I'm now curious about the interest in the Trump trial in other countries.

Can't find anything about it in the Moscow Times.

There is a basic, non-committed type of article in Al Jazeera:

"Media coverage of the hush-money case has described the process largely by using legal terms. But it is not always easy to understand judicial jargon like “indictment” and “arraignment”.

Below, Al Jazeera explains 12 basic legal terms that readers may frequently come across in the news and how they apply to the Trump trial."

Thanks, I did a read backwards and found it, as well. It just seemed odd.

You may can tell, I'm late joining the thread. Thanks again, for your help.

NY laws seems unique, moo.

There are many unique procedures, I expect, depending on what or whom the law has determined to have priority. In these parts (BC Canada) it is the evidence which makes the determination. If you presented evidence for your case, the defence will make the argument first, and the prosecutor will go second. If you did not present evidence, the prosecutor will go first
At 9:32 a.m., the judge said he received another note from the jury asking for him to re-read his instructions to the jury from page 7 through page 35.

The jury has also requested that they be provided with headphones for the laptop.

In asking for the headphones, the jury likely wants to listen to certain of the recordings, which could include the Sept. 2016 conversation that Steinglass encouraged them to revisit in his closing. He had told them that if they listened to it with the volume up, they would hear a reference to a possible $150,000 payment to Karen McDougal during that conversation.
I'm not surprised that some of the jurors would ask for headphones.
My laptop sound is more than loud enough for me to hear, but on some sites and programmes, it's quite low.
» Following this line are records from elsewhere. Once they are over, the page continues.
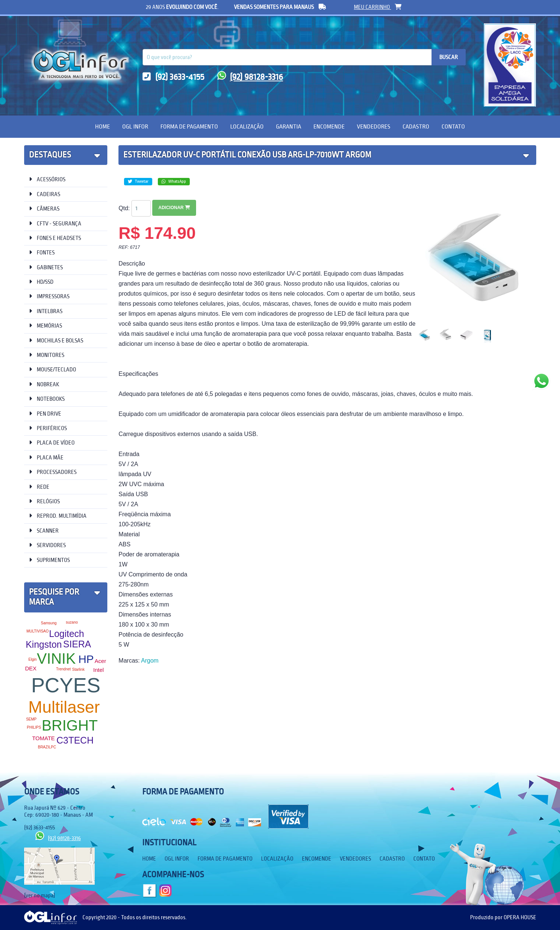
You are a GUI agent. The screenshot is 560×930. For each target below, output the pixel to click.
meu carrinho (378, 7)
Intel (98, 670)
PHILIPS (34, 727)
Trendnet (63, 669)
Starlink (78, 669)
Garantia (288, 126)
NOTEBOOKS (47, 399)
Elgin (32, 659)
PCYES (66, 685)
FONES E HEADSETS (55, 238)
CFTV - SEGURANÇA (55, 223)
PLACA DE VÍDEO (52, 442)
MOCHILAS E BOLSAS (56, 340)
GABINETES (46, 267)
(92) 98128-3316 (250, 77)
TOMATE (43, 738)
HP (86, 659)
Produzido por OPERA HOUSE (503, 917)
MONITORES (46, 355)
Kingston (43, 644)
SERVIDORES (47, 545)
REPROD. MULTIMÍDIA (58, 516)
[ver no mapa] (40, 895)
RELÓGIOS (44, 501)
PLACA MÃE (46, 457)
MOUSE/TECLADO (52, 369)
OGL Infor (135, 126)
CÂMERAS (44, 208)
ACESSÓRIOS (47, 179)
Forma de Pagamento (189, 126)
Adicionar (174, 208)
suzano (72, 622)
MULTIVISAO (37, 631)
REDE (39, 487)
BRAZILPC (47, 747)
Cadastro (416, 126)
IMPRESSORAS (49, 296)
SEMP (31, 719)
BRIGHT (69, 725)
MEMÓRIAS (45, 325)
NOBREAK (44, 384)
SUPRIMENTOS (49, 560)
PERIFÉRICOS (48, 428)
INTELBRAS (46, 311)
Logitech (66, 634)
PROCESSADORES (53, 472)
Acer (100, 661)
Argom (150, 661)
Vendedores (374, 126)
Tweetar (138, 181)
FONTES (42, 252)
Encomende (329, 126)
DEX (31, 668)
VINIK (56, 658)
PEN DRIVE (45, 413)
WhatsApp (174, 181)
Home (102, 126)
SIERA (77, 644)
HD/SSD (41, 282)
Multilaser (64, 707)
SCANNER (44, 530)
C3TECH (75, 740)
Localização (247, 126)
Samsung (49, 623)
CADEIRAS (45, 194)
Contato (453, 126)
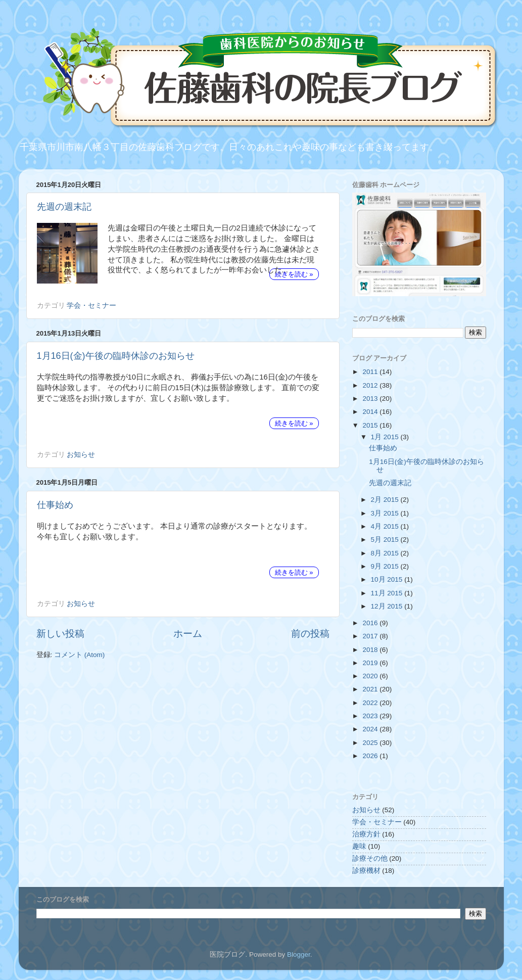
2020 (371, 676)
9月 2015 (386, 566)
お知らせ (81, 454)
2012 (371, 385)
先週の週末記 (64, 207)
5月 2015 (386, 539)
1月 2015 (386, 437)
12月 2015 (388, 606)
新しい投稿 (60, 633)
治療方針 (366, 834)
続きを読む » (294, 274)
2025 (371, 742)
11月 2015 (388, 593)
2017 (371, 636)
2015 (371, 425)
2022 (371, 703)
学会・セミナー (91, 305)
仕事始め (55, 505)
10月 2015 (388, 579)
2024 (371, 729)
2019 (371, 663)
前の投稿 (310, 633)
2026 (371, 756)
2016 (371, 623)
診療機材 (366, 870)
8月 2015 (386, 553)
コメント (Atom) (79, 655)
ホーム (187, 633)
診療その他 (370, 858)
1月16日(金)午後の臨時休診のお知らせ (116, 356)
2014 (371, 411)
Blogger (299, 954)
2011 (371, 371)
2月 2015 (386, 499)
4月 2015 (386, 526)
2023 (371, 716)
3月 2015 (386, 513)
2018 (371, 649)
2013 (371, 398)
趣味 (359, 846)
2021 (371, 689)
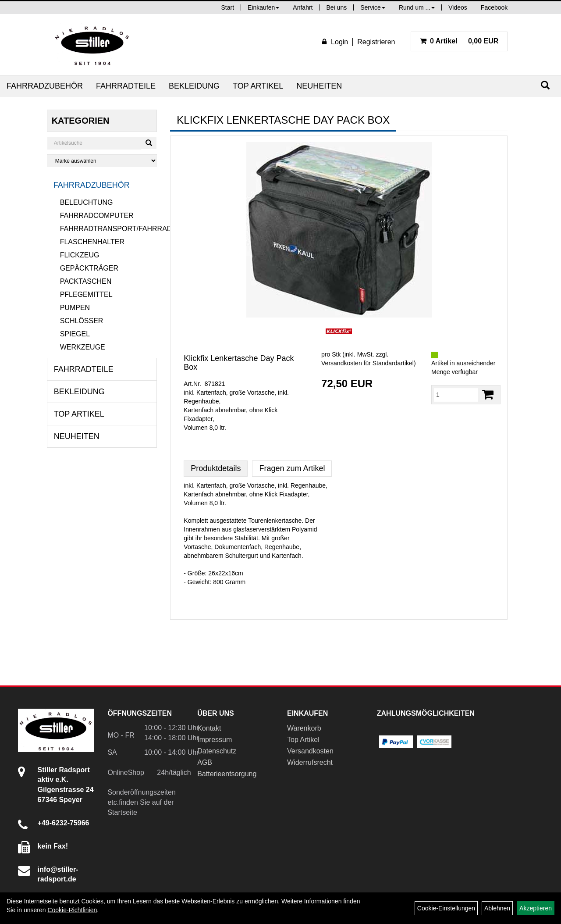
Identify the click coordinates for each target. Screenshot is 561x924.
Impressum (214, 739)
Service (373, 7)
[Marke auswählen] (102, 161)
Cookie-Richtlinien (72, 910)
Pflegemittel (86, 294)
When I was following some coroners cases on Youtube, the sound was especially low volume so I used headphones.
Everything the jury is hearing read back from the Pecker testimony this morning is about the alleged conspiracy to influence the election — not a word of this is about the 34 counts of falsifying business records, which is notable.

If the documents aren’t false records — the jury doesn’t even need to reach the question of whether the state has proven the other crime that bumps the charges up to the felony. Pecker was also the first witness, who testified weeks ago at this point, so jurors have heard a lot since that time. But they’ve also heard an instruction telling them they can’t convict Trump on Michael Cohen’s word alone under the law.